STATED EXERCISE A:
Rewrite the dataset rows starting with the line containing "The image size is (680, 510)." and going on through the final row, keeping the requests as they are but multiplying each coordinate in the answers by 1.9 and rounding to whole numbers, with halves rounded up. Return only those lines.

Despite Austin's promises, what I was to see and feel in the water wasn't always pretty. The first thing I noticed in our early water sessions was how dirty a swimming pool can actually be, even when it looks invitingly blue and clear from above. My mask allowed me to see hair, Band-Aids, broken tiles, and miscellaneous unidentified flotsam in the Spieker pool. But there was little time to appreciate either the ugliness of garbage and grime or the beauty of a lighted pool under a pink-streaked sunset sky.

Divided into groups of four students, each overseen by two or three instructors, we were kept busy manipulating our equipment and each other through the inventive series of exercises. Our early underwater discoveries included the fact that pool chlorine tastes like bleach and dries and reddens your eyes. And that the wet suit which keeps you warm in the ocean-allowing a thin layer of water between the neoprene and your skin to be heated by your body-keeps you uncomfortably hot in a swimming pool, especially when you're simulating a rescue of your buddy: bringing her up from the bottom, removing her equipment, and giving rescue breathing every five seconds while towing her back and forth across the pool Somehow, at the end of these pool sessions, I didn't feel much like Lloyd Bridges.

If the pool was drudgery, surely our first Saturday trip to the ocean, at Monastery Beach near Carmel, would inaugurate the payoff. But suiting up on a cold windy beach, walking awkwardly into the surf wearing enough gear to make you feel like a pack mule, and learning how to get in and out of the ocean through the waves took up half the morning session. When we did dive down into the water, it was to drop off and recover our gear, not to look around at the sights. One curious harbor seal did swim close enough to sniff at a weight belt on the sandy bottom, but the most exotic sights were seasick students bobbing up and down on the swelling surface, moaning and retching in between exercises. The inevitable mouthful of saltwater swallowed during the rescues, whether you were being towed or your back or giving mouth-to-mouth resuscitation while hauling the victim through the surf, added considerably to the nausea factor.

It was several weeks into the course before we were finally to have our first experience of scuba (a word that's actually an acronym for "self-contained underwater breathing apparatus" In the shallow end of the pool, we practiced our hand signals, checked each other's air pressure, put the regulators in our mouths, and descended all of four or five feet. My heart was racing. The air was dry and tasteless in my mouth. We signaled "OK" back and forth. I must have been sucking down the air at a phenomenal rate. Here at last was the feeling of freedom I had so longed-after as a child -I didn't have to come up for air. So excited I could have laughed out loud if I hadn't had a mouthpiece jammed between my teeth, I swam along the bottom of the pool with my buddy, watching the other students going through the same experience, feeling time take on a new elongated shape, unconfined by the impulse to surface. I was becoming a new animal.

STATED EXERCISE B:
Duplicate the passage of the scuba-training account starting with "Despite Austin's promises, what" and going on through "pink-streaked sunset sky.", word for word.

Dataset rows:

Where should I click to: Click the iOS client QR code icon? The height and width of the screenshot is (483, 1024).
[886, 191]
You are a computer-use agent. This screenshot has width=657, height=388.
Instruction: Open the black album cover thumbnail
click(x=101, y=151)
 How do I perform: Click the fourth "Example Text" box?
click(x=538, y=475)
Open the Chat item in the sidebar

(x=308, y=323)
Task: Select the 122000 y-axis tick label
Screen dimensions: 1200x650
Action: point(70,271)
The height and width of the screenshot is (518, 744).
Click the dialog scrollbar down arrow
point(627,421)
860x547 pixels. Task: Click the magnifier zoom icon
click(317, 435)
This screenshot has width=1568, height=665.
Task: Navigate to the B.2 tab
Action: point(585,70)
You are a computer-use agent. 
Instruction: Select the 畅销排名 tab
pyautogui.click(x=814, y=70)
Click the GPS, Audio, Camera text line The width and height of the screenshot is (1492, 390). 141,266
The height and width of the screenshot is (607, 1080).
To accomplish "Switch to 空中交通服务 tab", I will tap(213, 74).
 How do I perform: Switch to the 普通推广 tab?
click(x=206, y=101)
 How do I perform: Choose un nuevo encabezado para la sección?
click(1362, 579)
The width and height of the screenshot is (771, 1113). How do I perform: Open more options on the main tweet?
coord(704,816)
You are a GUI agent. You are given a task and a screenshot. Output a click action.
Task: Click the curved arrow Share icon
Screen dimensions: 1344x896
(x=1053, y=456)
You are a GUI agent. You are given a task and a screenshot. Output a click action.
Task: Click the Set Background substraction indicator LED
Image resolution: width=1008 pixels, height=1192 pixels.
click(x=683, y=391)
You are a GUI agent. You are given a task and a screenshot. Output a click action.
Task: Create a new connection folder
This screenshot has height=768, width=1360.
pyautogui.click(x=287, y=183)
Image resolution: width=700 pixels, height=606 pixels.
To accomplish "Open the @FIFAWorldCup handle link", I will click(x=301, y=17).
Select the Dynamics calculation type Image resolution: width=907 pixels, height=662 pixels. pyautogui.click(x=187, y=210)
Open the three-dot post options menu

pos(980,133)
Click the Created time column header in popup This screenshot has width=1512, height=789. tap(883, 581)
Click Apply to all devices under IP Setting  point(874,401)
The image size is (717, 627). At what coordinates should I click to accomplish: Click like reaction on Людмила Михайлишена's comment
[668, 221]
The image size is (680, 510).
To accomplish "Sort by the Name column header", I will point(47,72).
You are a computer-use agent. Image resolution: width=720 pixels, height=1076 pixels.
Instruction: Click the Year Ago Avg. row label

WRITTEN RESPONSE A:
The image size is (680, 510).
To accomplish "Sort by the Name column header", I will point(89,137).
You are a computer-use agent. Image resolution: width=720 pixels, height=1076 pixels.
Instruction: Click the Year Ago Avg. row label

WRITTEN RESPONSE B:
Despite Austin's promises, what I was to see and feel in the water wasn't always pretty. The first thing I noticed in our early water sessions was how dirty a swimming pool can actually be, even when it looks invitingly blue and clear from above. My mask allowed me to see hair, Band-Aids, broken tiles, and miscellaneous unidentified flotsam in the Spieker pool. But there was little time to appreciate either the ugliness of garbage and grime or the beauty of a lighted pool under a pink-streaked sunset sky.